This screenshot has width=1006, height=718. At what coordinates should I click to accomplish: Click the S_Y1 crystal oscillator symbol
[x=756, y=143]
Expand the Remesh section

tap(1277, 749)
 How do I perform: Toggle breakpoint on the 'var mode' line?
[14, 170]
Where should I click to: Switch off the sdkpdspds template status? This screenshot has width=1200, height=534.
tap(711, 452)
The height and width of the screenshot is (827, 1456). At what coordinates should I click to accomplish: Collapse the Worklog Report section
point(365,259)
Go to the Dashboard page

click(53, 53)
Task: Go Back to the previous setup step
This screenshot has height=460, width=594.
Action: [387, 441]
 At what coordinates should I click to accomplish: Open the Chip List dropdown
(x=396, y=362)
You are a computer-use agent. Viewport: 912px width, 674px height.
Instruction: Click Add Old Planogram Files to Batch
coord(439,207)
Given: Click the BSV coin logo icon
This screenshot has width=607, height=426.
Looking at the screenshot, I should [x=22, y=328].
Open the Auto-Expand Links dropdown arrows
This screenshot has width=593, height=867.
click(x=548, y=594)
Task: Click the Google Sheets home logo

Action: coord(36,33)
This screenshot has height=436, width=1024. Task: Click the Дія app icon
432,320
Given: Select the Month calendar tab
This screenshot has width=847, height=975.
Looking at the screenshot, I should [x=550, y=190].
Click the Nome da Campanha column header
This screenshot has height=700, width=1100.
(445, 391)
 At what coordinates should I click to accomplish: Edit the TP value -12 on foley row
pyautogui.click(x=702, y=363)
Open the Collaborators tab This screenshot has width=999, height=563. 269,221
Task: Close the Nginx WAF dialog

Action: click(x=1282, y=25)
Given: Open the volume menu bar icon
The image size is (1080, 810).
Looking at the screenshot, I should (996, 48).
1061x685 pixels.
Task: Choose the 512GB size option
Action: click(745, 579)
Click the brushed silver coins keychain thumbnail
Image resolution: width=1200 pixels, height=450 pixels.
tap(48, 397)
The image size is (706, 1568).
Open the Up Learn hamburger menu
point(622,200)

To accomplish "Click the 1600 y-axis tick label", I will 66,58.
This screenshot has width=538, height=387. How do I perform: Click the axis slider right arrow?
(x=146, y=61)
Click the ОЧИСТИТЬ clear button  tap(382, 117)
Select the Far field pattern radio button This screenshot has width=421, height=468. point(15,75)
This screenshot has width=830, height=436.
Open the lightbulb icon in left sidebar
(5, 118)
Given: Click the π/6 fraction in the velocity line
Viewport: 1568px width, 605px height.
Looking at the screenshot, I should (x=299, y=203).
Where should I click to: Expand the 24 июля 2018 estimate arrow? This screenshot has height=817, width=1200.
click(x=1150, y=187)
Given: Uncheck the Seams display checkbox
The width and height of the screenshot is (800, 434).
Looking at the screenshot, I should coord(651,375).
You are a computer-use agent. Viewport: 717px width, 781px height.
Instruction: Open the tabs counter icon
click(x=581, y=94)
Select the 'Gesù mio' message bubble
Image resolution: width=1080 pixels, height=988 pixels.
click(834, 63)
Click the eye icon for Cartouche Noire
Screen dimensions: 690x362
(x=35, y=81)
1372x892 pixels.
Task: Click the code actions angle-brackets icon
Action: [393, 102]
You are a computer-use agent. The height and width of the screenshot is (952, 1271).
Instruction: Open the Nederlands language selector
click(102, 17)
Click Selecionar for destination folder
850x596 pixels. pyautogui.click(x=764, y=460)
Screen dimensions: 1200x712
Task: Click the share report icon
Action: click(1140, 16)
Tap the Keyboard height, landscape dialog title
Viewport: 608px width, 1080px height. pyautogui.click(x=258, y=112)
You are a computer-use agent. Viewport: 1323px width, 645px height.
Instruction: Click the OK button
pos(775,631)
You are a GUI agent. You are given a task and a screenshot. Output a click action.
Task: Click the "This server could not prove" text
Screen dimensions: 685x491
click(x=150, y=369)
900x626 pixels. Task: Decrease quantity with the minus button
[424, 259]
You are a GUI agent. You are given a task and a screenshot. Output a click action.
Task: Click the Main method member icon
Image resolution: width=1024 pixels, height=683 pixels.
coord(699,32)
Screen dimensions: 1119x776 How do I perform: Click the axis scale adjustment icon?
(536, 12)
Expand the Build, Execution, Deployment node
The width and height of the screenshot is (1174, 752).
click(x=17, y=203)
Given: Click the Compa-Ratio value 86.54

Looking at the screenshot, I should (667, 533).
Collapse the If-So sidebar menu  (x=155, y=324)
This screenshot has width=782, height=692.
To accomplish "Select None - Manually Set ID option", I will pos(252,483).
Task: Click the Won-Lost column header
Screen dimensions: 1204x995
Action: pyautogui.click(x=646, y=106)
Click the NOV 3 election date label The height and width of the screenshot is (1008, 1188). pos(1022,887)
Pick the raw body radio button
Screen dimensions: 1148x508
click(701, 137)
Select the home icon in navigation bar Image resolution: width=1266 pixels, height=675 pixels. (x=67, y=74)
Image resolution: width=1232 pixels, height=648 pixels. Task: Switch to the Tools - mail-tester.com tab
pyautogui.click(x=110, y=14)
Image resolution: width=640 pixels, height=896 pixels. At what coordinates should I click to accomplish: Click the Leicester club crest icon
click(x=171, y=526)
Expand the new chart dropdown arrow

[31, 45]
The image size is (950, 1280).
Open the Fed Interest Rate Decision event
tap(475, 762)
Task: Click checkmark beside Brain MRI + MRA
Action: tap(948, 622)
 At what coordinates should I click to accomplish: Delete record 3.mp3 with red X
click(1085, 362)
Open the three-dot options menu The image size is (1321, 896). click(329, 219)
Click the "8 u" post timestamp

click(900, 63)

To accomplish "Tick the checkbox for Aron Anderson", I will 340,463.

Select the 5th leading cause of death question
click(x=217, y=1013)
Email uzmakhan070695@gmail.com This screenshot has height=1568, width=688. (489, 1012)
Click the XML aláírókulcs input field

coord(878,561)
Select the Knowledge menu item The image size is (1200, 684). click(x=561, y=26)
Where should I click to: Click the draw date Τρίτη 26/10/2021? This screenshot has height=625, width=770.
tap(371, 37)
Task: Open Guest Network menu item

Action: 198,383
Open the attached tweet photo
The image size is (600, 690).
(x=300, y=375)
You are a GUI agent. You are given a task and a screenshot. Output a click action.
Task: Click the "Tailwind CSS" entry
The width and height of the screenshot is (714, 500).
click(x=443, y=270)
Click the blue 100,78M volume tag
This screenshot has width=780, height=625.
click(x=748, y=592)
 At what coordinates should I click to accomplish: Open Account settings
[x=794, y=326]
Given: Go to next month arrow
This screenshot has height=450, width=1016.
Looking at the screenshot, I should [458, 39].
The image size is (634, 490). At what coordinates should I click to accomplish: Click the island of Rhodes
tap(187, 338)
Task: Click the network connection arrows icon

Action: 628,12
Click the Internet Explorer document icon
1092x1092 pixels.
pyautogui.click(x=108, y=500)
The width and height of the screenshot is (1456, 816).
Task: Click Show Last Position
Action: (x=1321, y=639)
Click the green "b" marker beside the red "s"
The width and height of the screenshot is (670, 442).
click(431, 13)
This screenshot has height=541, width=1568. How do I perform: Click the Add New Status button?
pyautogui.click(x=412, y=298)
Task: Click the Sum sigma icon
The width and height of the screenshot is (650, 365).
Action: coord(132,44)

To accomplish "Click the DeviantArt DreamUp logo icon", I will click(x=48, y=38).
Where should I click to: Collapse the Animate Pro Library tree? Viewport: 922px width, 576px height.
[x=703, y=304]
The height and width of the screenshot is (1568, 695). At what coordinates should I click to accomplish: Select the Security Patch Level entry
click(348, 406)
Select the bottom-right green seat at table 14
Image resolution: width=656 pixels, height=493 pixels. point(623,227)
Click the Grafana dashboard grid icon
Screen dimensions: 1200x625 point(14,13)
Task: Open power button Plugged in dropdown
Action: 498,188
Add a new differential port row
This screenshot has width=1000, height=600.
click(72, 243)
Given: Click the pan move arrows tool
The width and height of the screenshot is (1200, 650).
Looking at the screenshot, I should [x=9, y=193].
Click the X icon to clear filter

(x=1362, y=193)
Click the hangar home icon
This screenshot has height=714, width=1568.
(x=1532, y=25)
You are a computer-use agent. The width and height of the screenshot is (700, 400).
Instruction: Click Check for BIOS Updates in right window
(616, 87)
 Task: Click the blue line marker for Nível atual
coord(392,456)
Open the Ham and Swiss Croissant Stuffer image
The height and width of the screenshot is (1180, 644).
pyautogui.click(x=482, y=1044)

──────

In the listing above, transcribe exactly everything from the line containing "Tap the Keyboard" down to the line containing "The image size is (950, 1280).", including both and nothing more.

Answer space:
Tap the Keyboard height, landscape dialog title
Viewport: 608px width, 1080px height. pyautogui.click(x=258, y=112)
You are a computer-use agent. Viewport: 1323px width, 645px height.
Instruction: Click the OK button
pos(775,631)
You are a GUI agent. You are given a task and a screenshot. Output a click action.
Task: Click the "This server could not prove" text
Screen dimensions: 685x491
click(x=150, y=369)
900x626 pixels. Task: Decrease quantity with the minus button
[424, 259]
You are a GUI agent. You are given a task and a screenshot. Output a click action.
Task: Click the Main method member icon
Image resolution: width=1024 pixels, height=683 pixels.
coord(699,32)
Screen dimensions: 1119x776 How do I perform: Click the axis scale adjustment icon?
(536, 12)
Expand the Build, Execution, Deployment node
The width and height of the screenshot is (1174, 752).
click(x=17, y=203)
Given: Click the Compa-Ratio value 86.54

Looking at the screenshot, I should (667, 533).
Collapse the If-So sidebar menu  (x=155, y=324)
This screenshot has width=782, height=692.
To accomplish "Select None - Manually Set ID option", I will pos(252,483).
Task: Click the Won-Lost column header
Screen dimensions: 1204x995
Action: pyautogui.click(x=646, y=106)
Click the NOV 3 election date label The height and width of the screenshot is (1008, 1188). pos(1022,887)
Pick the raw body radio button
Screen dimensions: 1148x508
click(701, 137)
Select the home icon in navigation bar Image resolution: width=1266 pixels, height=675 pixels. (x=67, y=74)
Image resolution: width=1232 pixels, height=648 pixels. Task: Switch to the Tools - mail-tester.com tab
pyautogui.click(x=110, y=14)
Image resolution: width=640 pixels, height=896 pixels. At what coordinates should I click to accomplish: Click the Leicester club crest icon
click(x=171, y=526)
Expand the new chart dropdown arrow

[31, 45]
The image size is (950, 1280).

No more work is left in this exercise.